We spent a total of four days in Idaho’s Sun Valley, during the annual Trailing of the Sheep festival, and had a blast. Whether we were eating lamb, meeting ranchers, touring galleries and museums, or just enjoying the lovely weather, we kept busy and took a ton of photos. Sun Valley is certainly a photogenic little place.
Ernest Hemingway might have gained fame for his escapades in Spain, Cuba, Italy and Africa, but the final years of his life were spent in Idaho. He first came to the Sun Valley region in 1939, and was a frequent summer visitor for years before buying a house and settling down permanently in 1959. But he didn’t stay for long; on July 2, 1961, he shot himself in the head in his Ketchum home.
Like every American fascinated by foreign lands, I’ve read many of Hemingway’s novels, and considered myself fairly familiar with his life. But I had never known about his relationship with Idaho, nor the fact that he died here, until our visit to Sun Valley. When you think “Hemingway”, Idaho is certainly not the first place that springs to mind. But perhaps it should be. Hemingway loved it here; the nature, the skiing and the hunting all fit nicely into his concept of paradise.

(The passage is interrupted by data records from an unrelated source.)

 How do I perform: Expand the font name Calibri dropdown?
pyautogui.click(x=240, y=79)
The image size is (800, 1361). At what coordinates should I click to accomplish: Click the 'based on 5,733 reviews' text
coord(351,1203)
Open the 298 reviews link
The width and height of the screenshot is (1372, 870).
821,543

Hemingway first arrived in Idaho on the invitation of Averell Harriman, who wanted to bring a bit of celebrity to his new ski resort. As a favored guest, Hemingway spent summers hunting and fishing, and throwing raucous parties in the Trail Creek Lodge with friends like Gary Cooper. He returned year after year, and during the troubled final years of his life, chose Ketchum as his home.
For a town of its size, being the resting place of America’s most famous novelist should be a huge deal, but classy Ketchum never overplays its hand. There’s a small memorial bust of Hemingway overlooking his beloved Trail Creek, and a couple pictures around town, but you could conceivably spend a week there without knowing that you’re in the same place that Hemingway lived and died. Even his grave in the town cemetery is an understated tribute. Just a flat plaque on the ground. When we visited, there was an old, weather-beaten copy of For Whom the Bell Tolls and a couple bottles of beer left on top of the grave in his memory.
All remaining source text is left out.